Would you print, word for word, only the lines running from the line with "Task: Select the MP3 License option" to the last line of the entries, without the pictures?
((
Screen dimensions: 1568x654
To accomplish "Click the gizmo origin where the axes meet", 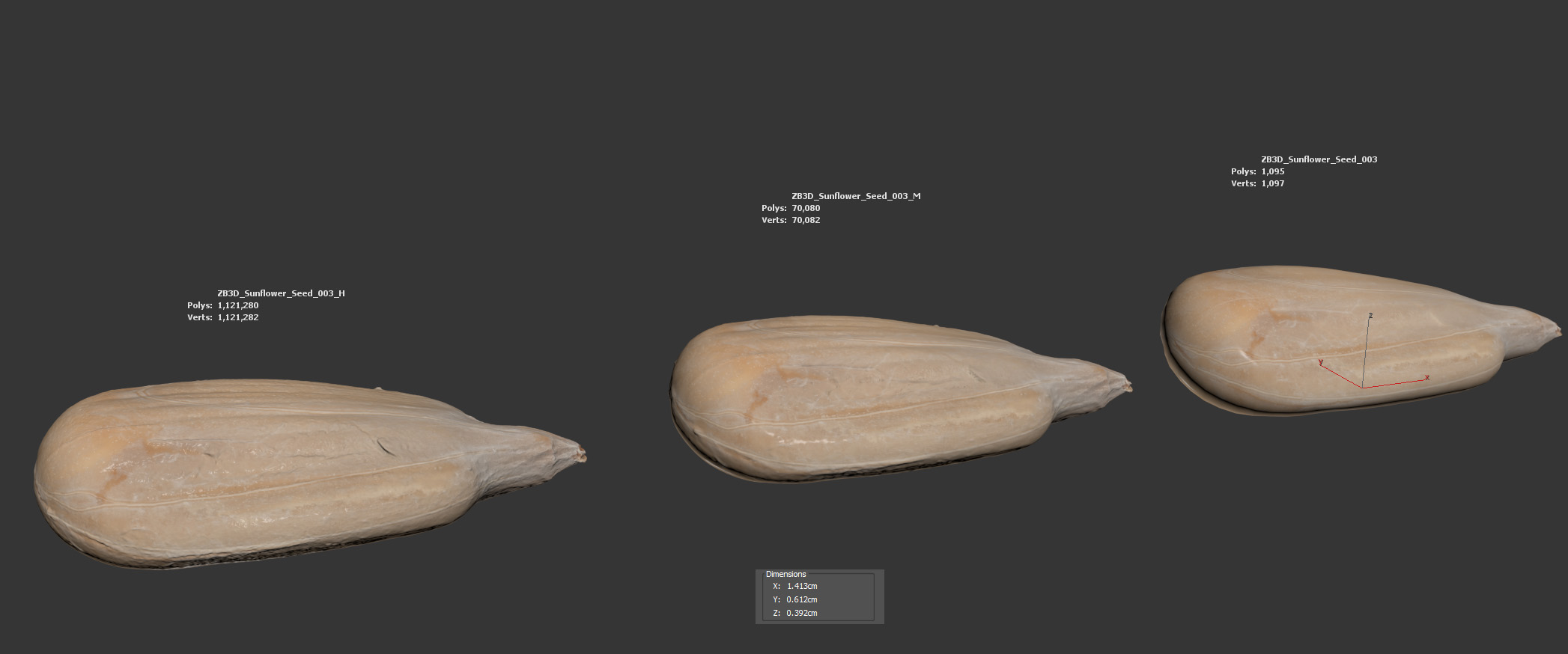I will pyautogui.click(x=1362, y=388).
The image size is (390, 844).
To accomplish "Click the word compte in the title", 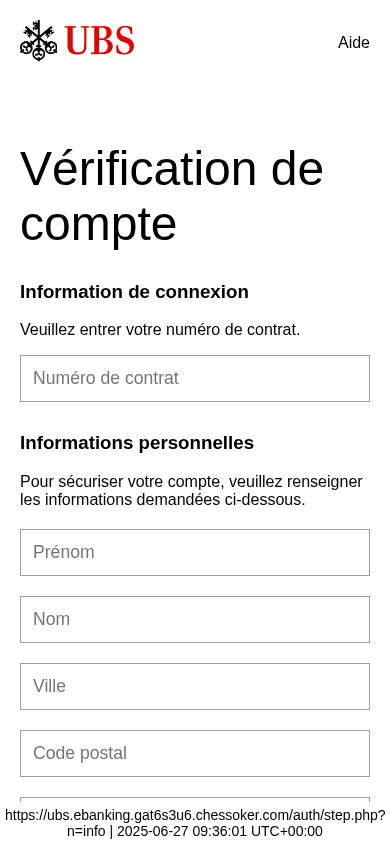I will pos(98,224).
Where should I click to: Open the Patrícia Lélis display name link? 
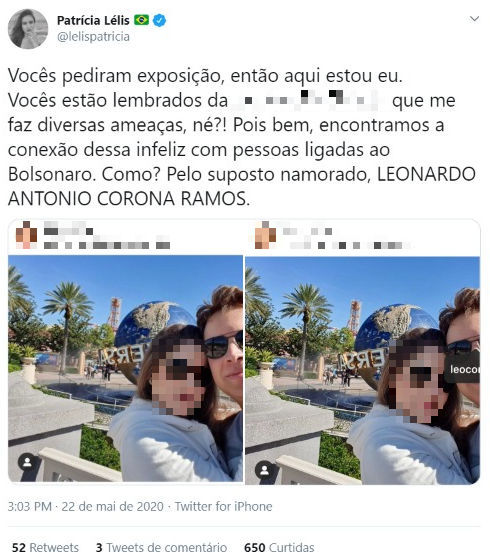click(x=93, y=20)
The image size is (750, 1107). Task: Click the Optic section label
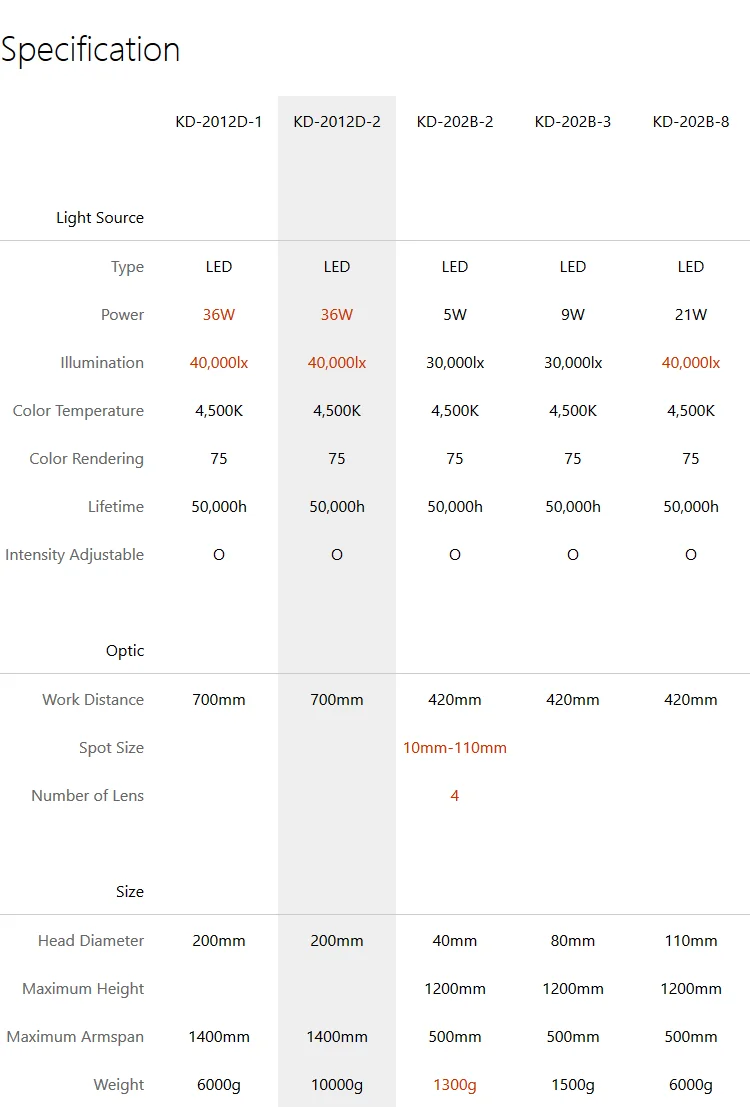pos(125,651)
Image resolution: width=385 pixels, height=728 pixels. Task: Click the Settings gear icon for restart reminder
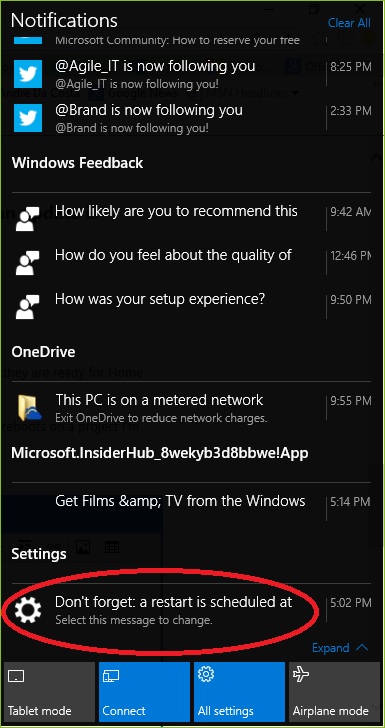tap(28, 610)
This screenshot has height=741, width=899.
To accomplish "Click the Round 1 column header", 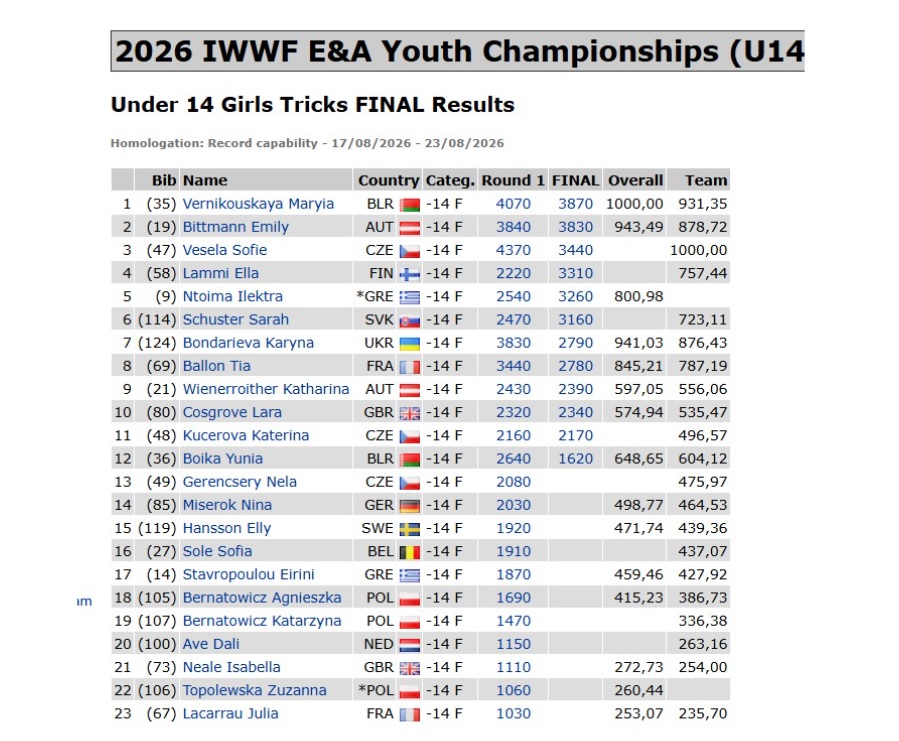I will [513, 180].
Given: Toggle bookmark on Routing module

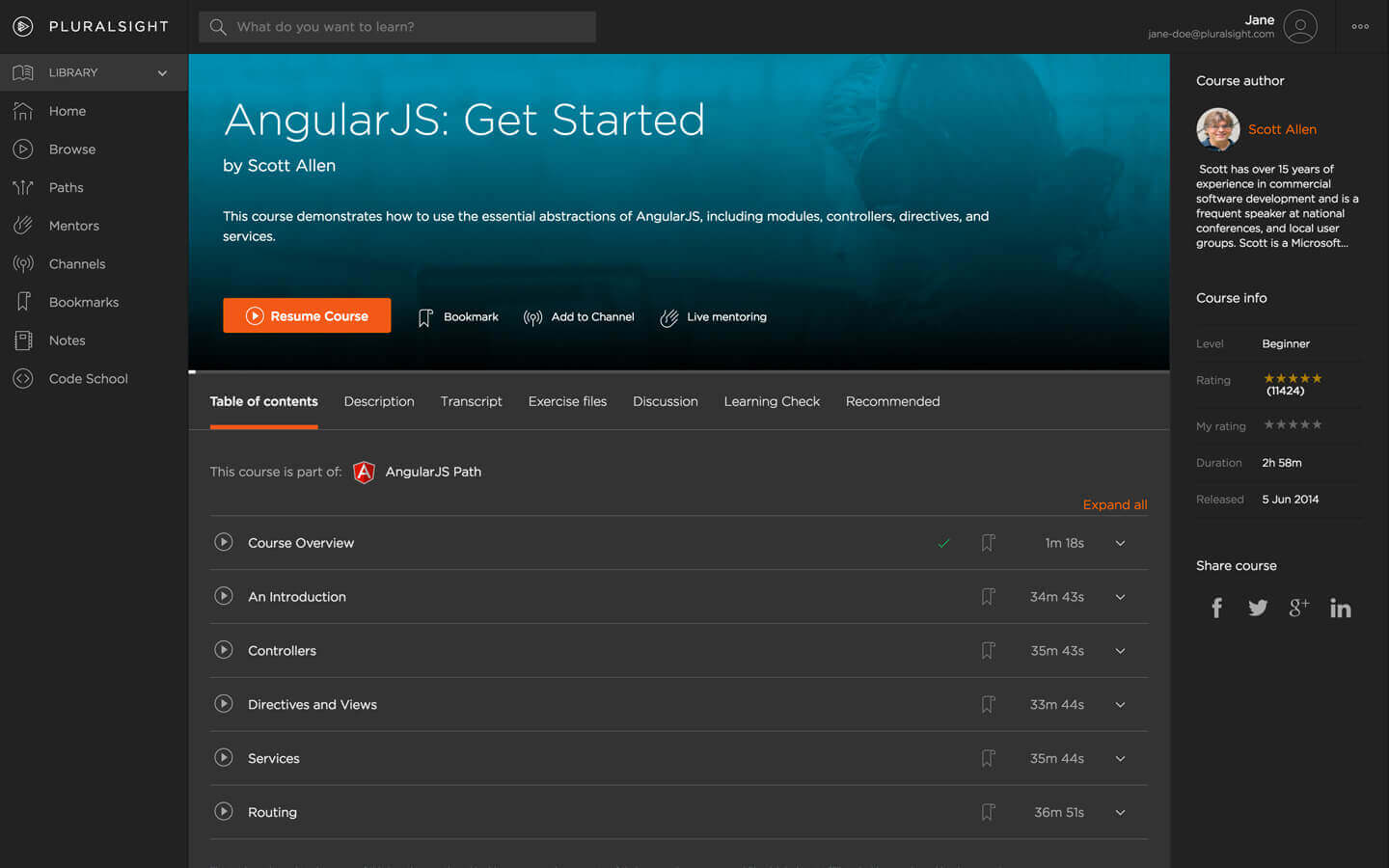Looking at the screenshot, I should tap(988, 812).
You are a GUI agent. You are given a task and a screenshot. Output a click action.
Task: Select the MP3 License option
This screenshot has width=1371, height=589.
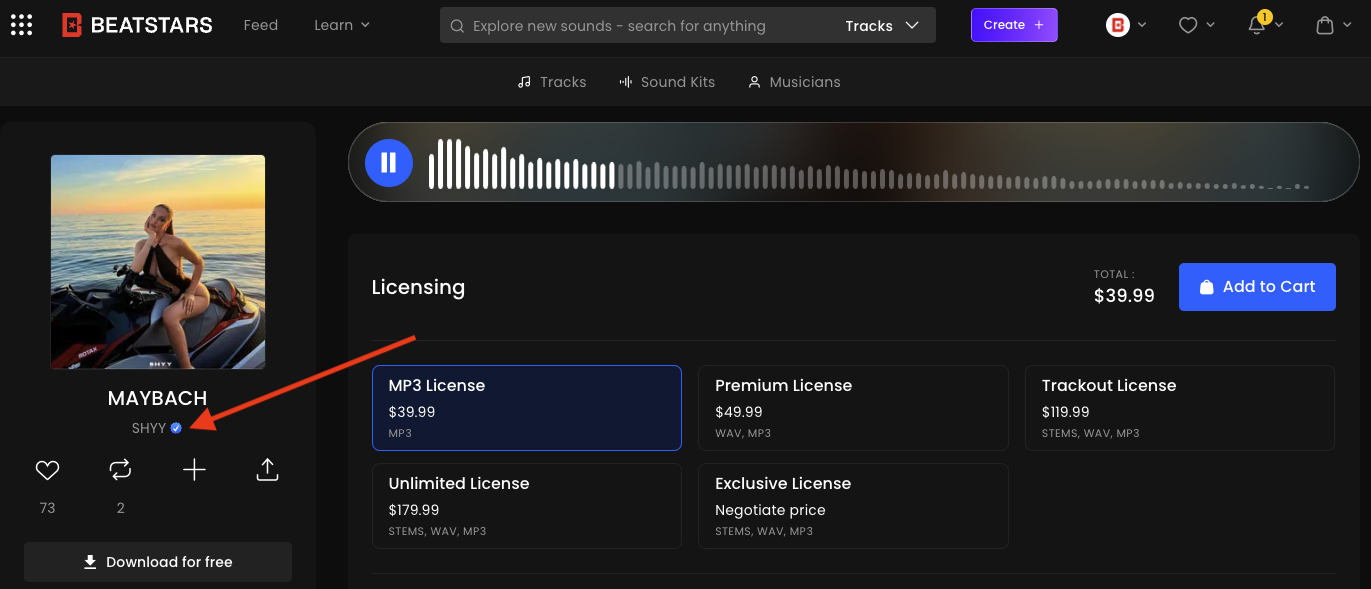pyautogui.click(x=526, y=407)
))
## Result for this task
Task: Select the MP3 License option
This screenshot has width=1371, height=589.
pyautogui.click(x=526, y=407)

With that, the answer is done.